El escenario para López Aliaga se ha tornado complejo tras la revisión de actas observadas en los Jurados Electorales Especiales (JEE) de Chanchamayo, Piura y Huancayo. En audiencias públicas de escrutinio, se evidenció que el candidato de Renovación Popular no alcanzó siquiera los 10 votos por mesa en sectores como Pichanaki o La Arena, donde tanto Sánchez como Fujimori lideraron el conteo con márgenes que superan los 40 votos en mesas específicas.
Impugnaciones y sombras en el proceso
La fragilidad del tramo final del conteo se ha visto acentuada por denuncias de presunto manejo irregular. En Huánuco, el excandidato Rodolfo Espinoza alertó sobre el procesamiento de 193 actas que presentarían anomalías en la secuencia del cómputo. Según Espinoza, el ingreso de resultados de zonas rurales alejadas antes que los correspondientes a áreas urbanas rompe la lógica de proximidad logística, lo que ha motivado pedidos de intervención a la Fiscalía de Prevención del Delito.
La tensión en los centros de cómputo no solo responde a las cifras, sino a la trazabilidad del procedimiento. Espinoza sostuvo que se han registrado restricciones para que los personeros legales y la prensa visualicen adecuadamente la revisión de las actas. Esta situación involucraría a mesas de votación donde el escrutinio se prolongó hasta la madrugada, generando dudas sobre el orden de prelación en que la información fue cargada al sistema central de la ONPE.
Hasta el momento, ni el ente electoral ni la Defensoría del Pueblo han emitido pronunciamientos definitivos que desvirtúen estas quejas. No obstante, el JEE de Chanchamayo ha detectado inconsistencias en mesas como la 027042 en Pichanaki, donde el número de votantes superaba la cantidad de cédulas halladas en las ánforas, un factor técnico que obliga a recuentos pormenorizados que podrían alterar el saldo final en distritos clave del centro del país.

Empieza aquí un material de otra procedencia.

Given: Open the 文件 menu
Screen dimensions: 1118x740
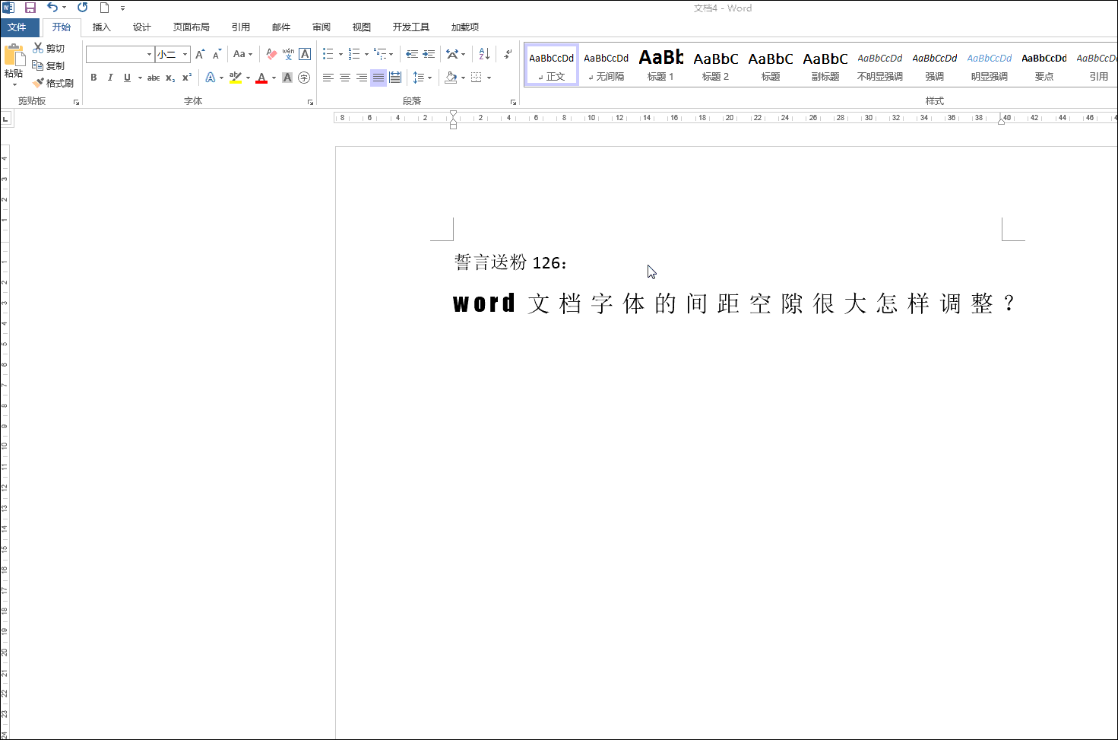Looking at the screenshot, I should (x=19, y=27).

El peso del desapego ciudadano
El mapa electoral se completa con un dato que revela el profundo malestar social: existen más de 2.8 millones de votos no válidos. Los votos en blanco y nulos suman el 16.15% del total emitido, un volumen superior al caudal obtenido individualmente por cualquiera de los candidatos que hoy disputan el segundo lugar. Esta fragmentación sugiere que quien acceda al balotaje lo hará con una base de respaldo sumamente estrecha y la urgencia de convocar a un electorado mayoritariamente escéptico.
La incorporación de las actas procedentes de Lima, el Callao y el extranjero será decisiva en las próximas horas para determinar si el ascenso de Roberto Sánchez se mantiene o si López Aliaga logra estabilizar su ventaja. Asimismo, la resolución de las observaciones planteadas en Huánuco servirá como prueba de fuego para la legitimidad del sistema, en un contexto donde cada voto recuperado tiene el potencial de reordenar el cuadro de mando de cara a la segunda vuelta.
El desenlace queda ahora supeditado a la celeridad de los jurados especiales y a la capacidad de los organismos de supervisión para despejar cualquier sospecha de direccionamiento político. El país aguarda el cierre de una etapa que pone a prueba la solidez institucional frente a una ciudadanía que exige transparencia absoluta en la custodia de su voluntad expresada en las urnas.